Thursday, 25 de April de 2024 ISSN 1519-7670 - Ano 24 - nº 1284

Ética jornalística não se aprende na faculdade

Quando entrei na faculdade li um livro chamado A regra do jogo, do jornalista Claudio Abramo. Trata-se de uma coletânea de artigos e colunas publicados por ele ao longo de sua carreira. Em um dos textos, Abramo dizia que a ética do jornalista era a ética do carpinteiro. Concordei logo de cara: de fato, ética é algo que nenhum curso superior pode imputar em alguém. Me lembrei de novo desse texto ao saber que o Senado acaba de aprovar a chamada PEC dos Jornalistas, que traz de volta a obrigatoriedade do diploma para exercer a profissão. A proposta ainda terá um segundo turno e depois será remetida à Câmara dos Deputados.

Os argumentos para tal medida? O primeiro é justamente esse, da responsabilidade jornalística, que para mim não faz o menor sentido se pensarmos que ética e bom senso não vêm em algum chip inserido em estudantes universitários, mas são, sim, valores que se têm por toda uma vida. Nenhum banco de sala de aula vai impedir alguém de fazer uma matéria enviesada e mentirosa.

O que a faculdade de Jornalismo poderia ensinar então? Bem, a vivência universitária, seja lá qual for, é uma experiência extraordinária. Disso eu não tenho dúvida. Aprendi muito e todo esse conhecimento quiçá me faz uma jornalista melhor, ou no mínimo mais bem preparada. Contudo, muitas das técnicas ensinadas lá com certeza podem ser conhecidas na prática. Tanto que na minha não muito longa carreira, parte dos chefes que já tive aprendeu o jornalismo no calor das redações, ainda antes do golpe militar, sem um curso superior para legitimar sua autoridade no cargo exercido.
━━━━━━━━
Dê continuidade ao texto acima sobre a ética jornalística e a volta da exigência de diploma, começando logo após a última frase apresentada.

#### Material fornecido:
━━━━━━━━
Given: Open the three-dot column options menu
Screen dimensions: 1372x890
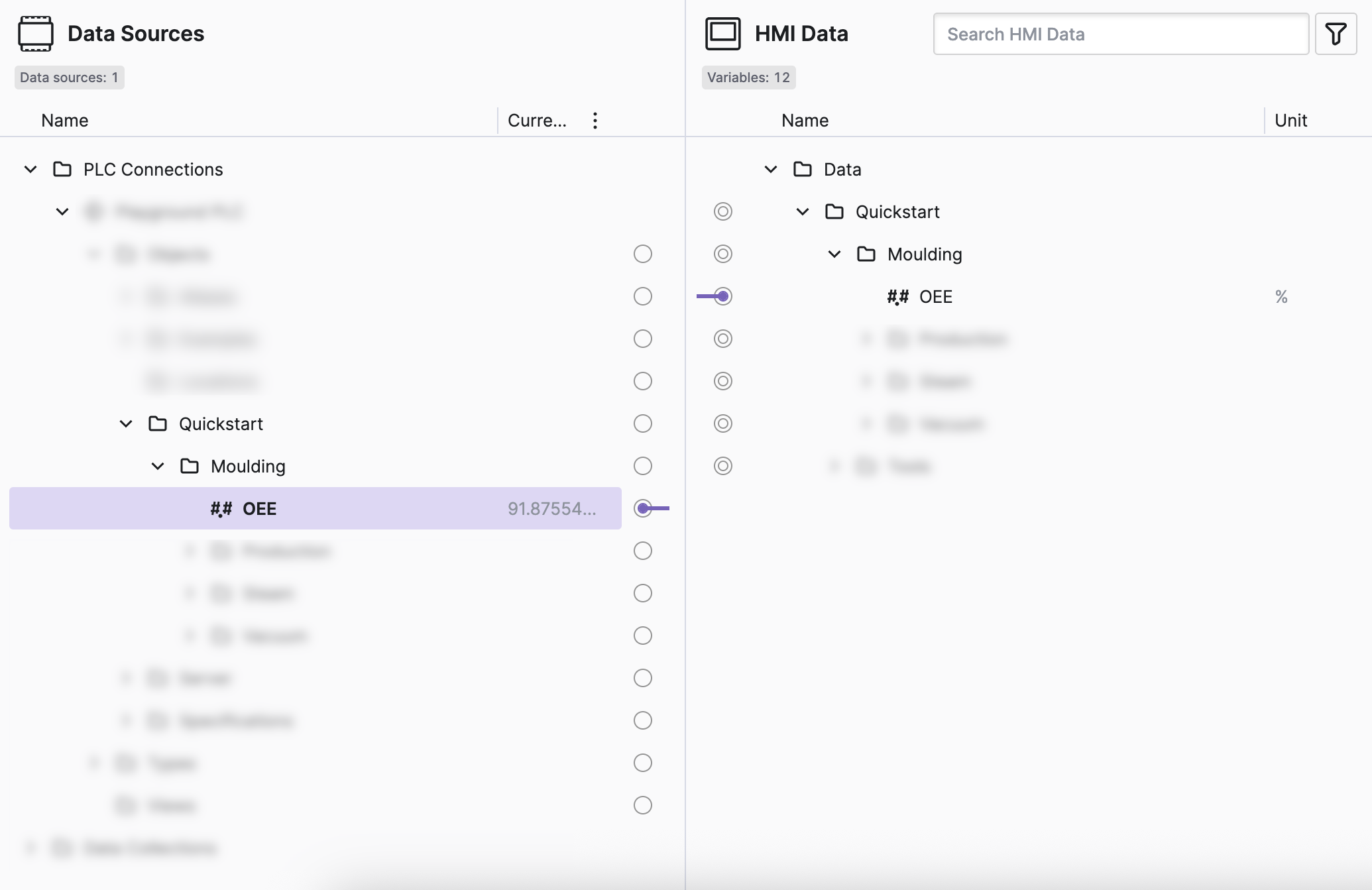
━━━━━━━━
#### Resposta do exercício:
Sanções e restrições

Isso, claro, sem mencionar os comunicadores populares que encontrei Brasil afora, que exercem uma cobertura cotidiana de conflitos e angústias de uma maneira muito rica, detalhada, emocionada.

Mais um argumento central da PEC é o da proteção à categoria. Mas ser contrário à obrigatoriedade do diploma não quer dizer o mesmo que recusar qualquer regulamentação para a proteção dos trabalhadores em Jornalismo. É impossível trabalhar como jornalista e não saber que o processo de “pejotização”, ou seja, de pagamento via pessoa jurídica, sem contrato formal de trabalho via CLT, é uma realidade terrível. Só que para se resolver isso não é preciso ter 100% dos jornalistas diplomados, e sim encarar as empresas de comunicação de frente.

É nesse momento que o quadro fica bastante complexo. O jornalista torna-se então apenas mais uma peça de um tabuleiro do jogo midiático e é a hora de discutir que tipo de imprensa nós temos em geral. Dizem as más línguas que o diploma garante a qualidade da cobertura jornalística. Será mesmo? São os jornalistas que mandam na mídia?

Um outro Abramo, o Perseu, definiu em seu livro Padrões de manipulação na grande imprensa, uma estrutura do que pensava ser a mídia. Segundo ele, “grandes e modernos órgãos de comunicação” brasileiros parecem-se efetivamente com partidos políticos na medida em que têm em suas linhas editoriais seus “manifestos de fundação” e suas “teses”; em seus manuais de redação, os “estatutos”; em suas sedes, os “aparatos materiais”; em seus chefes, diretores e editores, têm os “militantes”; em suas normas disciplinares e orientação editorial, as sanções e restrições da “linha partidária”; em suas sucursais e correspondentes especiais, as “células e núcleos”; em seus leitores ou telespectadores, têm o “eleitorado” etc.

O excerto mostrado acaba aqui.